Wonton Soup for the Soul
Wonton Soup for the Soul
The way you say Boston Tea Party in Chinese translates to Boston Dump Tea Time. As I sat down to a breakfast of wonton soup, I remembered that I had learned this the evening before during a boisterous dinner. My mind was still watery from a night of drinking and memories were coming back in drops. Joining me at the street side table that morning were two Chinese twenty-somethings, a couple of travelers I’d met the day before. I’d walked by them on the sidewalk. They were sitting on top of their packs and, correctly identifying me as a traveler, Cui, the male of the pair, had yelled to me, “Hey!
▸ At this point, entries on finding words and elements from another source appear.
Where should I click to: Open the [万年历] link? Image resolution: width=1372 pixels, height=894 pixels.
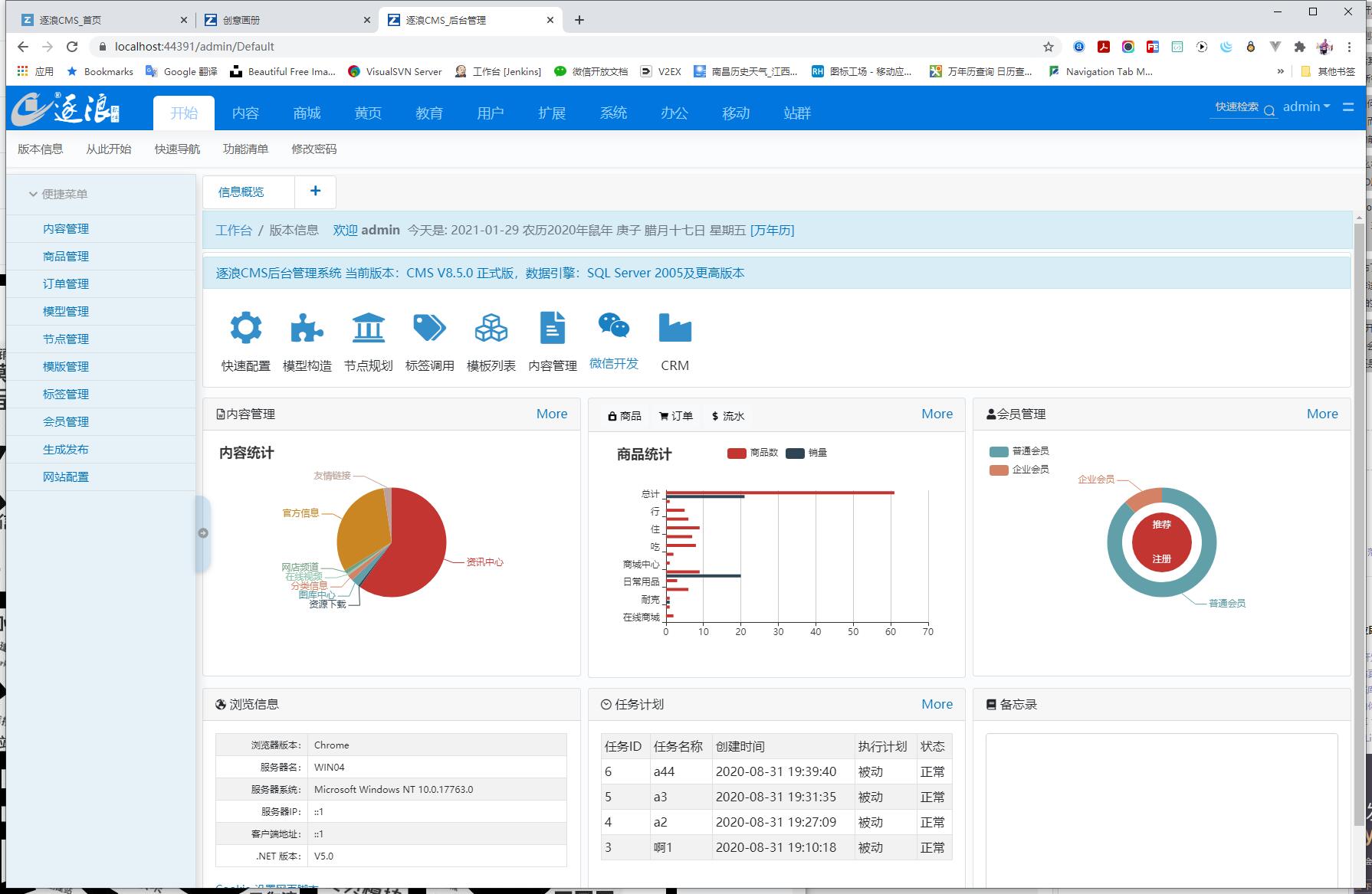pyautogui.click(x=773, y=230)
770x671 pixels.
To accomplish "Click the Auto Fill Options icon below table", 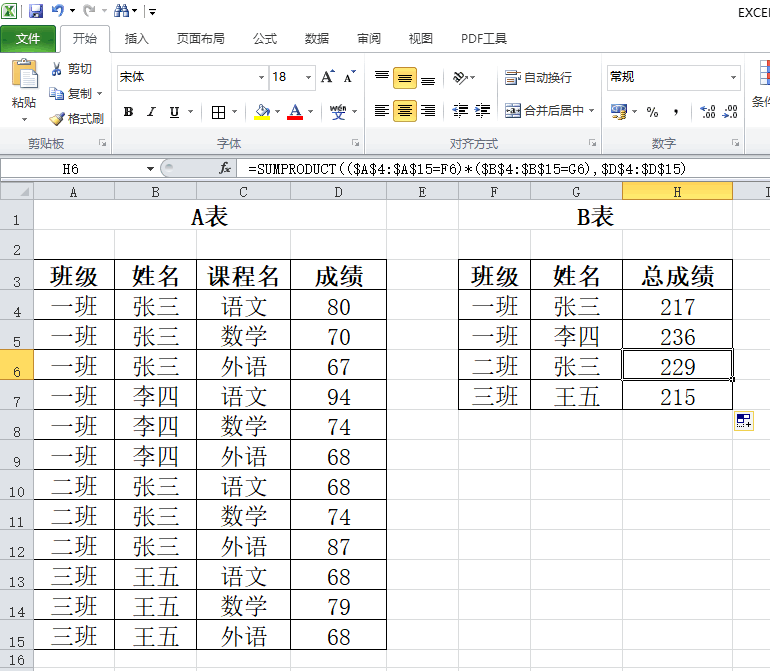I will 744,421.
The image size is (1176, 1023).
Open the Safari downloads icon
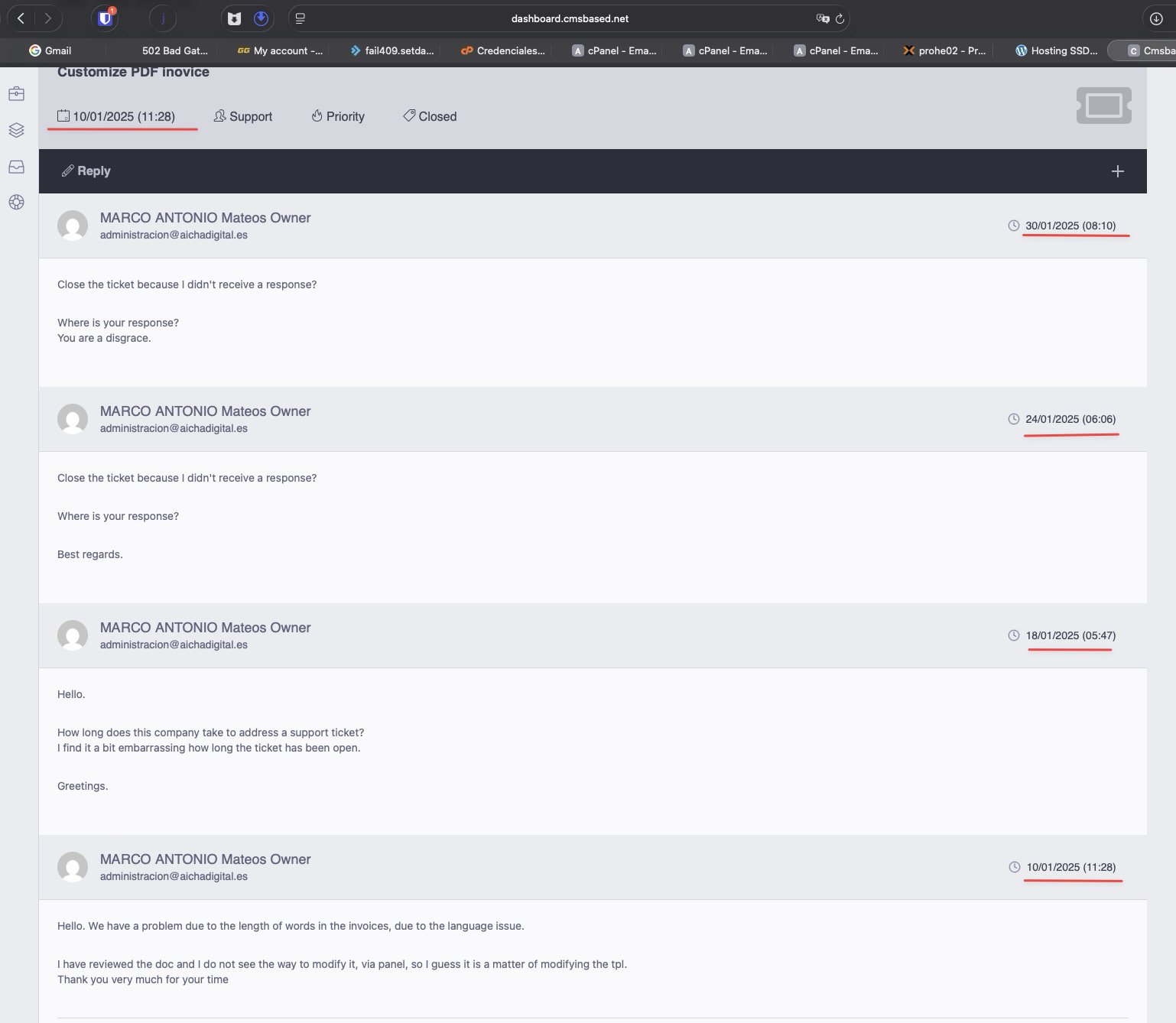point(1156,18)
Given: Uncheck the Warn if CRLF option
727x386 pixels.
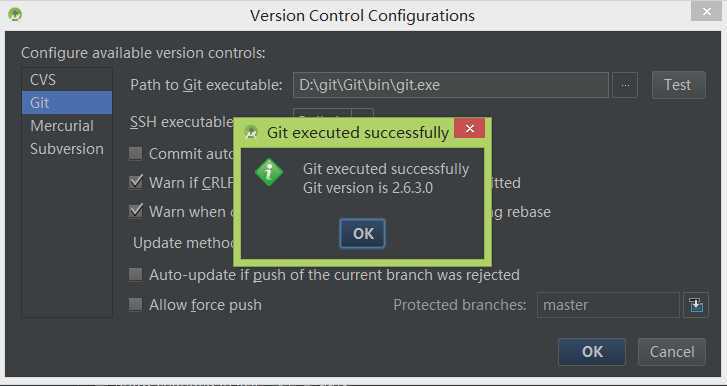Looking at the screenshot, I should click(135, 182).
Where are you going?” They told me they were en route to Ruili, the Burmese border town where I was also heading. Their friend was coming to pick them up in his van to drive them to a town with cheaper accommodations and would I like to come along?
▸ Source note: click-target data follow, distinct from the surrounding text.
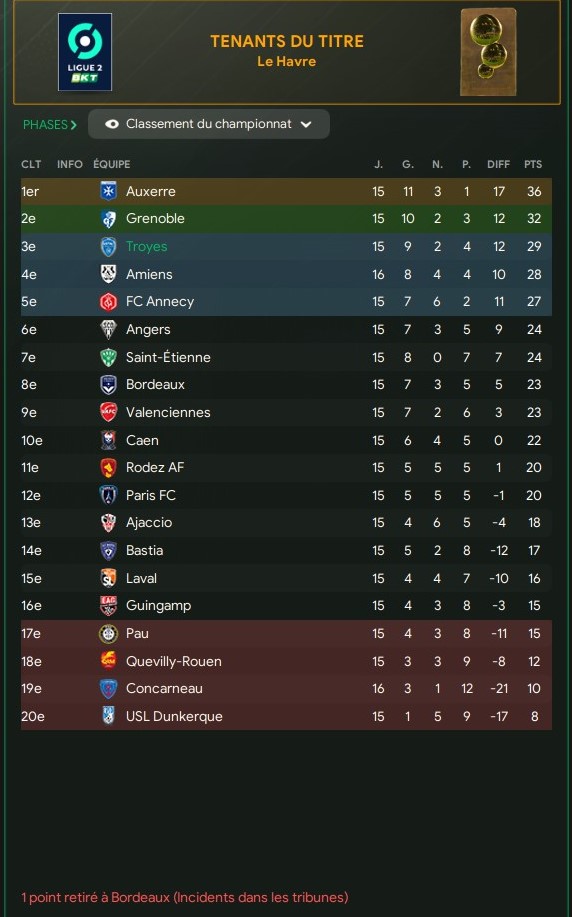The height and width of the screenshot is (917, 572).
Task: Click the Concarneau blue crest
Action: (x=108, y=689)
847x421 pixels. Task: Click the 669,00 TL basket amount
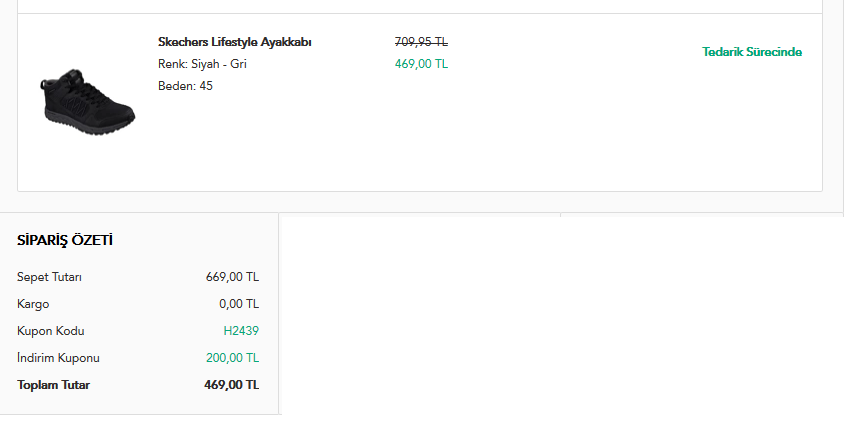click(232, 277)
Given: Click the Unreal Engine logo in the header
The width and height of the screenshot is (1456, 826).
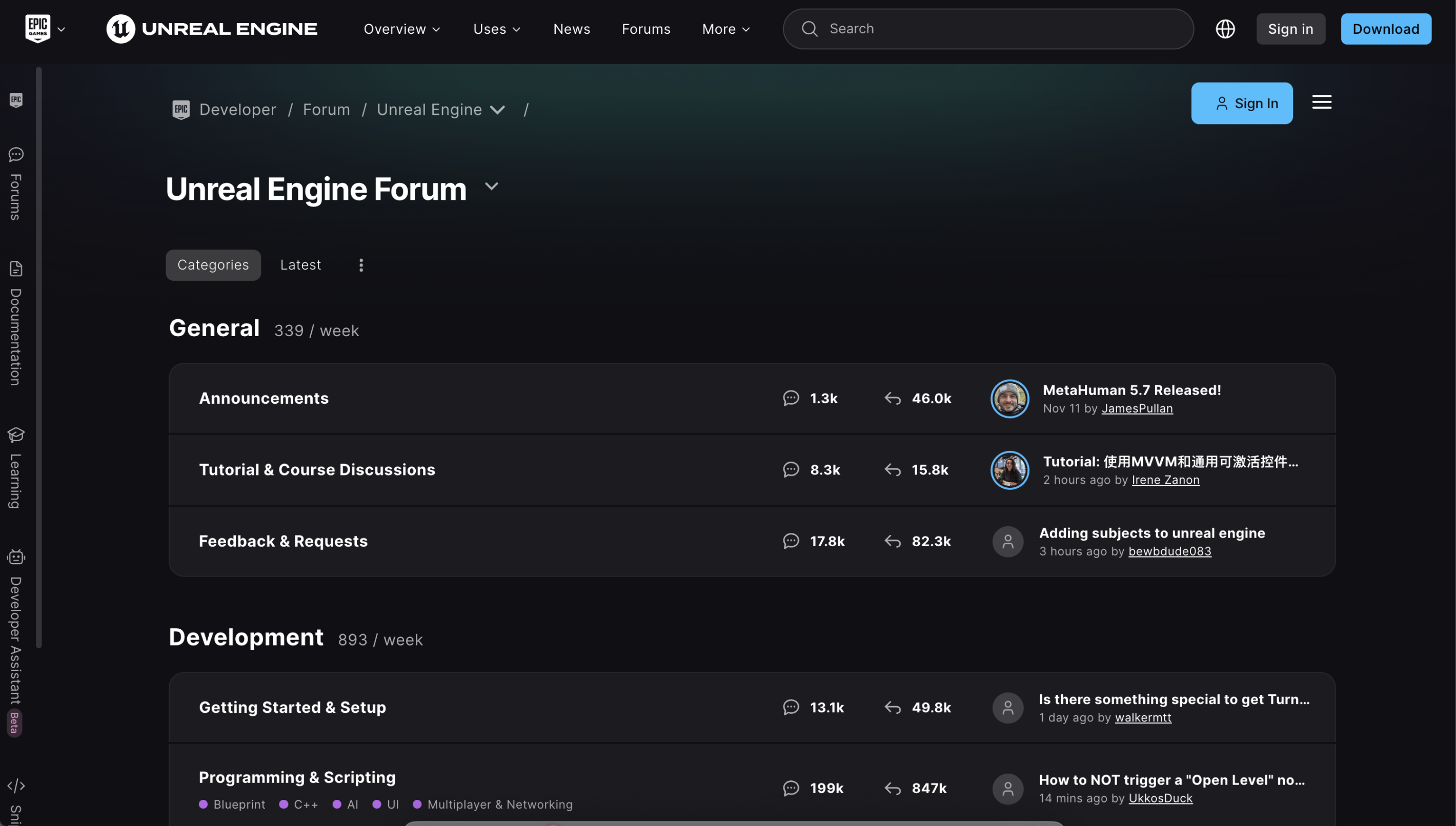Looking at the screenshot, I should pos(211,28).
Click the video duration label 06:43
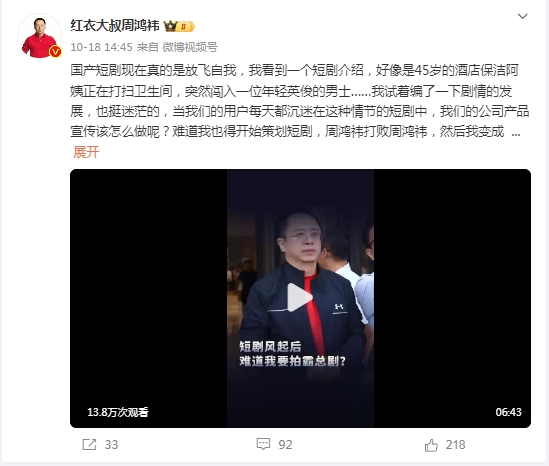Image resolution: width=549 pixels, height=466 pixels. (x=508, y=412)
Now a day later we were in a different town–Zhefang–in far western Yunnan province, a few dozen kilometers north of Mangshi where I’d met the duo. Less than twenty hours after meeting them I was being rudely awakened by the shrill of trumpeting roosters on the roof, my head thick with the poison of a rice wine hangover. Inside my pitiful hotel room were the two wanderers. “We drank too much last night,” I announced once they’d awoken. We’d been out the night before with the van driver’s yokel friends. The male traveler shrugged. “This is their custom,” he said and we left it at that.
The three of us walked down to the street to find breakfast and in the daylight I could see that what I mistook to be a regular town in the evening darkness was in fact a moldering backwater. The streets were nothing more than paths of rocky dirt and when a rattletrap farmer’s carts rumbled by they shot up a cloud of pale dust. Trash lay scattered next to grey puddles. The cloudy skies overhead only added to the bleakness. We walked up to a food stall set up underneath a blue tent. In front were gathered a modest crowd of hungry locals, some of them standing by their dusty motorbikes. To the side of the tent was a mangy dog, its snout buried in a pile of crumbled tissue paper and cigarette cartons. I placed my order with the grinning cook who dropped some freshly folded wontons into a pot of boiling water and shut the lid. A few minutes later he gave me my steaming breakfast and I walked over to the spice table where I spooned in some cilantro, green onions, garlic, vinegar and mashed peppers.
I sat down at the table. Cui told me he’s been traveling through China for a year and half. Before, he’d worked in a glass shop in Hebei. “I was very tired of the same schedule. Work, eat, sleep, work, eat, sleep, everyday. I wanted to go out and find another way to live.”
I plucked a wonton in my mouth, and tasted a tiny button of pork at the center. The noodle to meat ratio was upsetting. “How will we get to Ruili?” I asked him. “We’ll hitchhike,” he said.
After we finished breakfast, we walked across the broken street to our hotel room. We grabbed our bags and headed out to the main road to find a ride going north. My mind was clearing because of the warm food in my stomach but details were still drippy and I couldn’t recall things perfectly. I could remember something about tea. And Boston, my hometown. And wasn’t there a party I had to get to?